Calculation of Taxable Base
For companies,
IRC is normally assessed for income arising in the previous
fiscal year, which is the calendar year unless a company has
chosen otherwise.
For
resident Luxembourg companies 'income' for the purposes
of the IRC is calculated by comparing the net worth (net balance
sheet assets) of the taxable entity at the beginning and end
of the period concerned. Businesses with turnover below LUF
2 million (subject to some other limits) may be able to use
a simplified 'receipts and expenses' method of calculation,
but this is not pursued further here.
The
normal accounting principles applied in the formation of a
company's 'commercial' balance sheet in Luxembourg are those
of the 4th EU Company Law Directive (but there are special
regimes for most types of financial institution); the 'fiscal'
balance sheet used for calculating IRC is based on the commercial
balance sheet, but some types of income and expense are treated
differently for fiscal purposes.
NB:
Although for general information some very brief details are
given below about the calculation of IRC, this is not a full
treatment of what is a complex subject and requires appropriate
professional advice.
Allowable
expenditure needs to be incurred exclusively and directly
for the business; certain types of expense are not deductible,
of which the most important are directors' fees, self-insurance
provisions, foreign taxes and expenses connected with 'exempt'
income. The 'foreign taxes' rule would seldom operate in practice,
either because of a Double Taxation
Treaty, or because of Luxembourg unilateral tax credit
provisions. 'Exempt income' is income qualifying under the
Luxembourg Participation-Exemption system, meaning dividends,
interest, capital gains or royalties income received from
another company in which the receiving company has a share
interest greater than 10%, providing the paying company is
in a jurisdiction levying at least 15% tax on such payments.
Note that the interest costs on debt finance of such a exempt
share interest would only be deductible up to the level of
the exempt income received.

## RECORD LIST:

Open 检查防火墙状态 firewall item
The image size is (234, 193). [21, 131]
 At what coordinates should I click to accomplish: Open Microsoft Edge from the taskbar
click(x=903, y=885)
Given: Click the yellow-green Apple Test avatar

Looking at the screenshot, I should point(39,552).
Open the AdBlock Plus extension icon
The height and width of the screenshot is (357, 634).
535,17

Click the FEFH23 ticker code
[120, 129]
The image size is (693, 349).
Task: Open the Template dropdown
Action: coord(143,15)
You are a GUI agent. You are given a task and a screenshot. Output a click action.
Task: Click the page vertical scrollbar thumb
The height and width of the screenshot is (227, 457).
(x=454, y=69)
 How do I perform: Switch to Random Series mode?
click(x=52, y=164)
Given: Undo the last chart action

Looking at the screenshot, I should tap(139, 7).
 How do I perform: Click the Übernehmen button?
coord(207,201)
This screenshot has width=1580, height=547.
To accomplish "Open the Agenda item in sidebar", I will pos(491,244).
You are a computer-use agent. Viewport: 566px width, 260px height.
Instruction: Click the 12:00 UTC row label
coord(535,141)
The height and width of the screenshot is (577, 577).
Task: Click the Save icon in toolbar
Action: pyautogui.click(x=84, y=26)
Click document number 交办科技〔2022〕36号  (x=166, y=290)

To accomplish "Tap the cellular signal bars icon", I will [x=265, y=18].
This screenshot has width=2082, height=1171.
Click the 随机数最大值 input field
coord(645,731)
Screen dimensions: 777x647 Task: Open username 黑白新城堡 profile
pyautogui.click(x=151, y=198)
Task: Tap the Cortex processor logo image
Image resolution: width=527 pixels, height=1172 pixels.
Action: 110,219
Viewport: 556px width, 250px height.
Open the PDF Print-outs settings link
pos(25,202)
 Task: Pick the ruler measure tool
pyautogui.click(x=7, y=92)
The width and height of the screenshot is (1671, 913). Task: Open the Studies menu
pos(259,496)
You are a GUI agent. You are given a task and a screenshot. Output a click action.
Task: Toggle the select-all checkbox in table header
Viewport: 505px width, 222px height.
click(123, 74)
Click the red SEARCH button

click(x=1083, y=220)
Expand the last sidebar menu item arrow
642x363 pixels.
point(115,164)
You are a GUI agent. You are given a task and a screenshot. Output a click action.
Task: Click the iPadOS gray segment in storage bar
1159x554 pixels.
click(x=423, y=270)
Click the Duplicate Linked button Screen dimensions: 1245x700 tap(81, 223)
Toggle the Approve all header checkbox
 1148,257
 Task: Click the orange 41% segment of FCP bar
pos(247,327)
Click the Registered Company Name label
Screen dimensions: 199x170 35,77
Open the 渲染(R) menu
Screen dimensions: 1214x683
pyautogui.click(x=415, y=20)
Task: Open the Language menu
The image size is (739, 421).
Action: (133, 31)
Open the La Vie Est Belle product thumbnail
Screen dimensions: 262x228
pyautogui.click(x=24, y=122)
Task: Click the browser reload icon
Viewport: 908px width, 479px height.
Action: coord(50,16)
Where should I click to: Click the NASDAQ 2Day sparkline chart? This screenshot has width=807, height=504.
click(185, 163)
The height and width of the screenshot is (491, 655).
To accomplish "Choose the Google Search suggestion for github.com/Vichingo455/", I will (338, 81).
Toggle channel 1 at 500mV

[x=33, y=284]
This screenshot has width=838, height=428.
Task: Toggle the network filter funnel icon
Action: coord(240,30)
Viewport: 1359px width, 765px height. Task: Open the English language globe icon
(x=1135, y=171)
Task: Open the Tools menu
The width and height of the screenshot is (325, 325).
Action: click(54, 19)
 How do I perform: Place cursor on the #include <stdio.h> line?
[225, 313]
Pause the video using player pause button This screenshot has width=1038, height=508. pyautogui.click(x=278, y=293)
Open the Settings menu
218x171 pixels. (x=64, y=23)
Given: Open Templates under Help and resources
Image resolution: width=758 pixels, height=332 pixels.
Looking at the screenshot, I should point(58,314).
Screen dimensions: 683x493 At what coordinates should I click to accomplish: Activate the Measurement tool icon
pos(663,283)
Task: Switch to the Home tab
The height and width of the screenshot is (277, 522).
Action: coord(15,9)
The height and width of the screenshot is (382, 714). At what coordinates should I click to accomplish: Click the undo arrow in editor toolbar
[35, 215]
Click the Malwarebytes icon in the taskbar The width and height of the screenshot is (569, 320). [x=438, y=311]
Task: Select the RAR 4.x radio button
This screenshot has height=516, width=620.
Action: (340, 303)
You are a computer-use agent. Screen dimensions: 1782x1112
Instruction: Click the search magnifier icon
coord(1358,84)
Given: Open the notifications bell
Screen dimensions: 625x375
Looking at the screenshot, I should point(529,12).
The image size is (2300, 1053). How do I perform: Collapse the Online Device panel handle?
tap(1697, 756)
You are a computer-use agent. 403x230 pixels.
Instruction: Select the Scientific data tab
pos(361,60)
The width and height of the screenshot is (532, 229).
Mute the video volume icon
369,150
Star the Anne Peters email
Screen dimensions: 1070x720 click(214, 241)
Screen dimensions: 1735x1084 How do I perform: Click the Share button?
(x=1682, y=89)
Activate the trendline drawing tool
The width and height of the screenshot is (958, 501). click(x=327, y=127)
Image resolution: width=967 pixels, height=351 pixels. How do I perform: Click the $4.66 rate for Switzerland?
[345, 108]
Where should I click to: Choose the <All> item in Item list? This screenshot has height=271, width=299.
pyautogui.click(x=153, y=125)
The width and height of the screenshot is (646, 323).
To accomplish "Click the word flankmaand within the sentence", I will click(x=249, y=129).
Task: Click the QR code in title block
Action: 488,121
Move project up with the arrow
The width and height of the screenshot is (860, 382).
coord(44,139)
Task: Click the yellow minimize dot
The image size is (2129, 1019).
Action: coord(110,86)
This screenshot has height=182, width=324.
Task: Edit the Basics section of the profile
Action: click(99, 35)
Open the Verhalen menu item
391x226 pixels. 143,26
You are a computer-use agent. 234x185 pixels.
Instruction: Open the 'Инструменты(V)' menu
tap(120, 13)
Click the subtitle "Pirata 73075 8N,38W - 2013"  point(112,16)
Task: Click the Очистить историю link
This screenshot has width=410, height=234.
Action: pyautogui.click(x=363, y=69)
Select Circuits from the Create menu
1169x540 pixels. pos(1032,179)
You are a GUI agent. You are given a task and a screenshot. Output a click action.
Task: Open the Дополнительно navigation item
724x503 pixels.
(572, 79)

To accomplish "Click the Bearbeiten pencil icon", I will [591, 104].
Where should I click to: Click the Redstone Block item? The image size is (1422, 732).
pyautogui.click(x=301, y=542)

## WHAT TO DO:
**A.** Quote the entries word for word, starting at the first line of the entries and ending at the line containing "point(115,164)", with both of those lines included.
**B.** Write a continuation of the Luxembourg tax passage, picking up after its final sentence.
The Luxembourg tax passage and the entries were taken from separate sources.

## REPLIES:
**A.**
Open 检查防火墙状态 firewall item
The image size is (234, 193). [21, 131]
 At what coordinates should I click to accomplish: Open Microsoft Edge from the taskbar
click(x=903, y=885)
Given: Click the yellow-green Apple Test avatar

Looking at the screenshot, I should point(39,552).
Open the AdBlock Plus extension icon
The height and width of the screenshot is (357, 634).
535,17

Click the FEFH23 ticker code
[120, 129]
The image size is (693, 349).
Task: Open the Template dropdown
Action: coord(143,15)
You are a GUI agent. You are given a task and a screenshot. Output a click action.
Task: Click the page vertical scrollbar thumb
The height and width of the screenshot is (227, 457).
(x=454, y=69)
 How do I perform: Switch to Random Series mode?
click(x=52, y=164)
Given: Undo the last chart action

Looking at the screenshot, I should tap(139, 7).
 How do I perform: Click the Übernehmen button?
coord(207,201)
This screenshot has width=1580, height=547.
To accomplish "Open the Agenda item in sidebar", I will pos(491,244).
You are a computer-use agent. Viewport: 566px width, 260px height.
Instruction: Click the 12:00 UTC row label
coord(535,141)
The height and width of the screenshot is (577, 577).
Task: Click the Save icon in toolbar
Action: pyautogui.click(x=84, y=26)
Click document number 交办科技〔2022〕36号  (x=166, y=290)

To accomplish "Tap the cellular signal bars icon", I will [x=265, y=18].
This screenshot has width=2082, height=1171.
Click the 随机数最大值 input field
coord(645,731)
Screen dimensions: 777x647 Task: Open username 黑白新城堡 profile
pyautogui.click(x=151, y=198)
Task: Tap the Cortex processor logo image
Image resolution: width=527 pixels, height=1172 pixels.
Action: 110,219
Viewport: 556px width, 250px height.
Open the PDF Print-outs settings link
pos(25,202)
 Task: Pick the ruler measure tool
pyautogui.click(x=7, y=92)
The width and height of the screenshot is (1671, 913). Task: Open the Studies menu
pos(259,496)
You are a GUI agent. You are given a task and a screenshot. Output a click action.
Task: Toggle the select-all checkbox in table header
Viewport: 505px width, 222px height.
click(123, 74)
Click the red SEARCH button

click(x=1083, y=220)
Expand the last sidebar menu item arrow
642x363 pixels.
point(115,164)

**B.**
Profit
distributions in the course of a year (widely defined) are
added back to net worth at the end of the year prior to calculation
of IRC.
Evidently,
rules for asset valuation are particularly crucial in a 'net
worth' income tax system. In Luxembourg there are rules dealing
with what assets are to be included, their valuation, and
permitted depreciation. The rules cover land and buildings,
leased assets, goodwill, participation in other companies,
inventory etc. The treatment of provisions is likewise important
and is covered by a set of rules. Foreign exchange gains and
losses can also have a major impact on valuation of foreign
assets, and are dealt with under rules that provide for their
'neutralisation' (deferral) in many circumstances.
There
are some tax credits available for certain types of investment
into assets for use inside Luxembourg itself.
Losses
at the taxable income level can be carried forward, but not
back. Group relief exists under 'fiscal integration' provisions,
applying subject to permission from the Minister of Finance
with some differences to 99% and 75% participation. The rules
for valuation of 'substantial participation in other companies'
would have the same effect as group relief up to a point since
a reduction in the net worth of a subsidiary would be reflected
in a reduced valuation in the parent balance sheet.
For
non-resident corporate entities, IRC applies to:
- Income attributable
to a Luxembourg permanent establishment (but see Double
Taxation Treaties regarding the definition of such);
- Passive
Luxembourg-sourced income such as dividends, interest,
royalties and capital gains (see Withholding Taxes below
as regards the taxability of income under this heading);
- Income from
immovable property in Luxembourg;
- Interest
on loans secured by immovable property in Luxembourg.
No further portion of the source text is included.